A SCONE IS A SCONE is a scone. But the new strawberries-and-cream scone at Daily Provisions, permeated with fresh and dehydrated fruit and slathered with crème fraîche, is more than that: It marks the return of Claudia Fleming to the restaurant group where she made her name as a legendary pastry chef when she opened Gramercy Tavern with Tom Colicchio and Danny Meyer in 1994. Fleming’s work there—emphasizing seasonality in the style of her West Coast role models; prizing flavor over-elaborate presentation; borrowing ingredients from the savory kitchen; treating dessert as of a piece with all that came before—influenced the cooks who worked under her (Karen DeMasco, Gina DePalma, Shuna Lydon, Daniel Skurnick, and Deborah Racicot among them) and set a standard that endures today. Her seminal 2001 cookbook, The Last Course, became a cult classic and was reissued in 2019.

In 2005, Fleming left town with her husband, chef Gerry Hayden, to open the North Fork Table & Inn in Southold, Long Island, a trendsetting restaurant that helped ignite the region’s farm-to-table movement. Hayden died of ALS at 50, and after Fleming sold the business in 2020, she decided to return to a city she hadn’t lived in for 15 years and to a pastry landscape transformed by changing tastes and Instagram. In her time away, Dominique Ansel invented the Cronut, Christina Tosi disrupted the wedding cake, cookies waxed and cupcakes waned. She reconnected with Meyer, who invited her to rejoin Union Square Hospitality Group—this time to occupy the newly created position of executive pastry director, a sort of roving den mother of dessert. We spoke with her about her new role, her next book, and the excesses of salt.
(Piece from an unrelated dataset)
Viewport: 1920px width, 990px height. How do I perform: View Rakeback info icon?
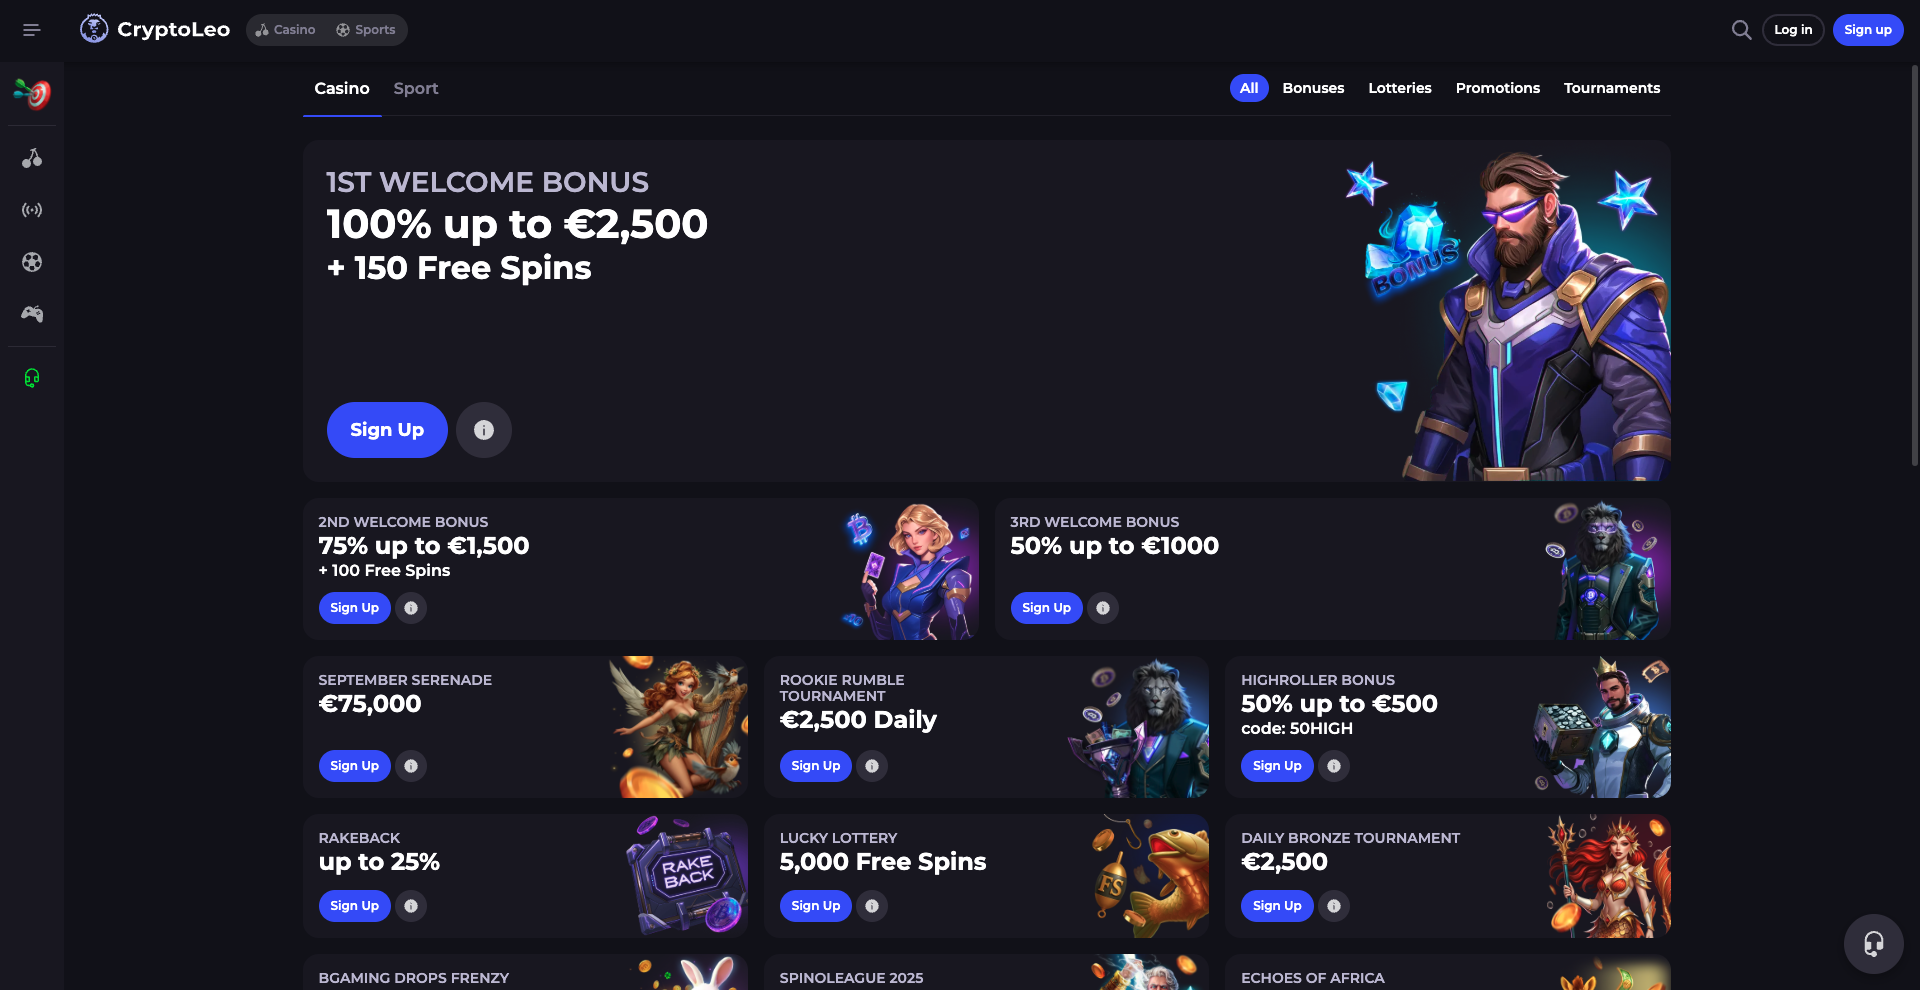coord(411,906)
People might not realize it, but you first worked for Danny Meyer at Union Square Cafe as a server and then a cook, long before becoming Gramercy Tavern’s pastry chef. How did you end up back here now?
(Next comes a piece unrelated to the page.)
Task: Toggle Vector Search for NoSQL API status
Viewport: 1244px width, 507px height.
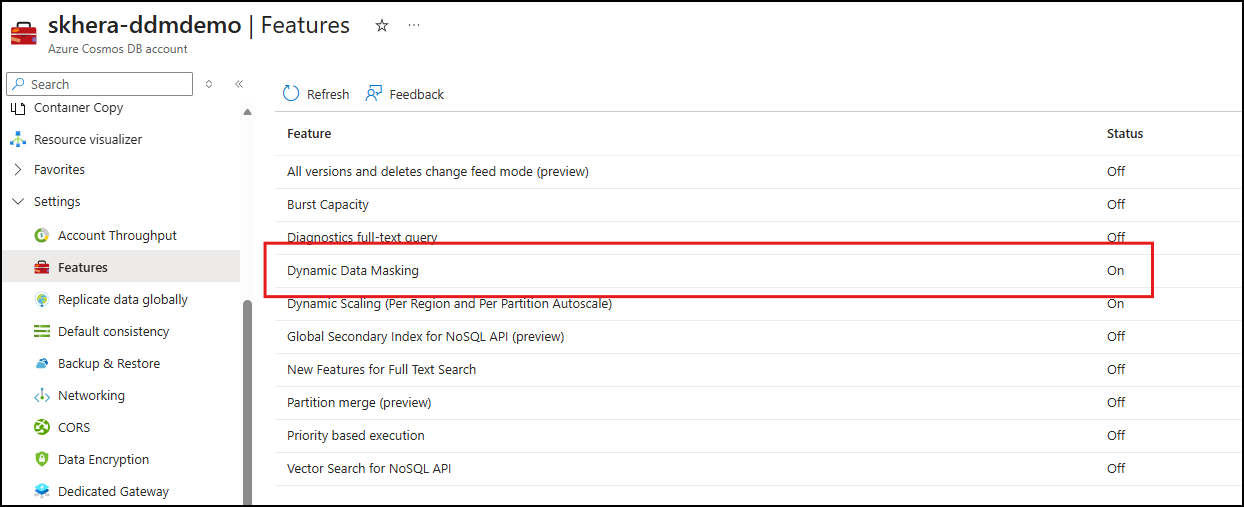Action: tap(1116, 468)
CLAUDIA FLEMING: I reached out to him and said, “I sold my restaurant, and I think I want to come back to New York.” And he was like, “Great. Come talk to me.” He was like, “What do you want to do?” I’m like, “I don’t really know.” He’s like, “Okay, well, how about this, this, this, this, and this?” He just had this laundry list of things.

And at the top of that list was working with younger cooks?